In fleshy or succulent fruits, the three layers of the pericarp are clearly distinguishable, unlike dry fruits. These layers vary in thickness in different kinds of fleshy fruits, and may also merge into one another during development. In hesperidium, a group of berries which include citrus fruits, the leathery exocarp and white mesocarp make up the peel, in which the exocarp is known as flavedo or zest and mesocarp is known as albedo. While in pepo, a group of berries including melons and cucumbers, the exocarp fuses with the receptacle to form the rind, and mesocarp and endocarp make up the flesh. Lychees have a single seed surrounded by a fleshy aril and a pericarp forming the peel.

Aggregate fruits like raspberries have a receptacle as the core, little fruits (drupelets) surround the core, each drupelet has an exocarp forming the peel, mesocarp forming the flesh and the hard endocarp surrounding the pips.

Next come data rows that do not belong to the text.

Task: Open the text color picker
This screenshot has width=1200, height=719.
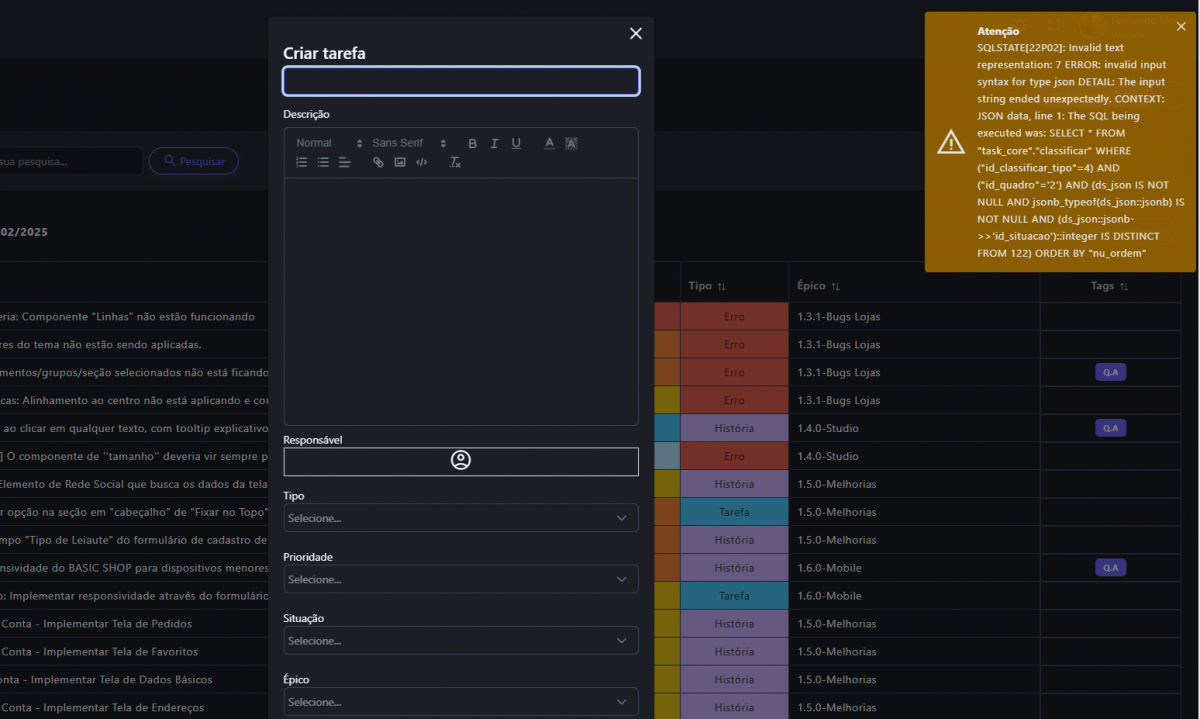Action: (549, 144)
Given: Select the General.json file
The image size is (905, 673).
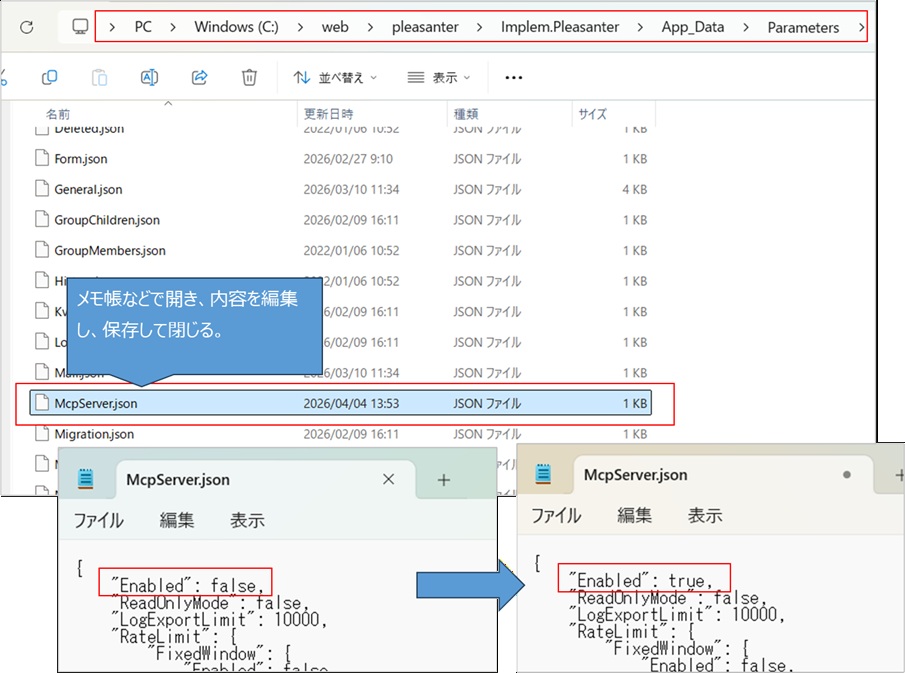Looking at the screenshot, I should click(x=88, y=189).
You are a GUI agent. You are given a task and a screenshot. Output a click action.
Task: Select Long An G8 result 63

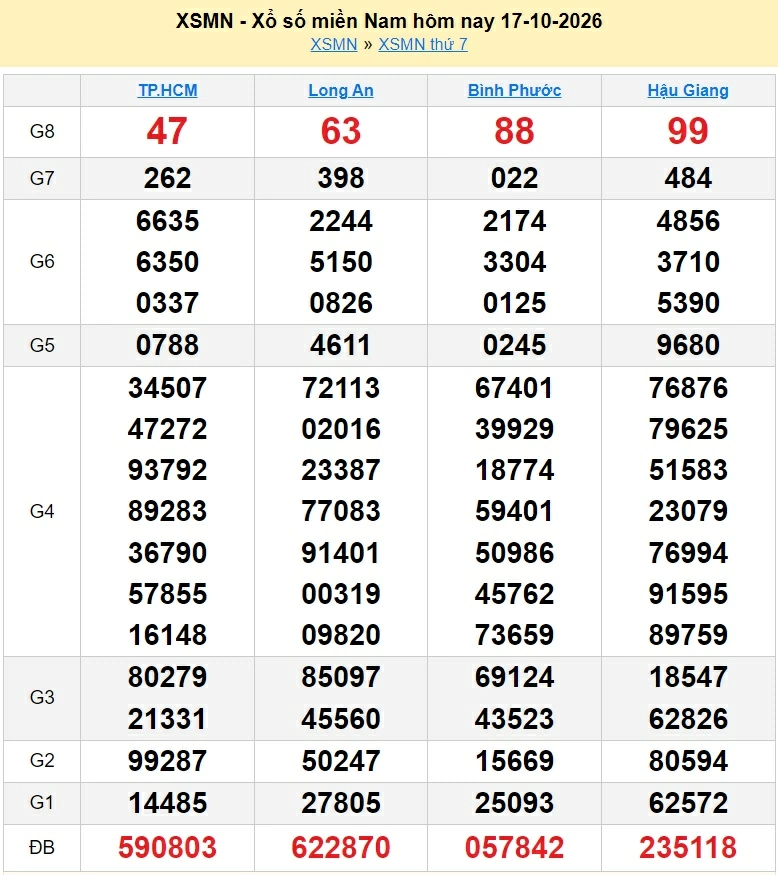[x=340, y=131]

Accessory fruits like syconium, a group of false fruits including figs, have a fleshy infolded receptacle, the flowers are on the inside of the pseudocarp, which develop into drupelets of the fig. Flesh in pome, a group of false fruits including apples, is mostly formed by the swollen receptacle and the fused exocarp and mesocarp, the endocarp makes up a film which surrounds the core and seeds. The edible flesh in strawberries is also a swollen receptacle with the dry fruits embedded on the outside.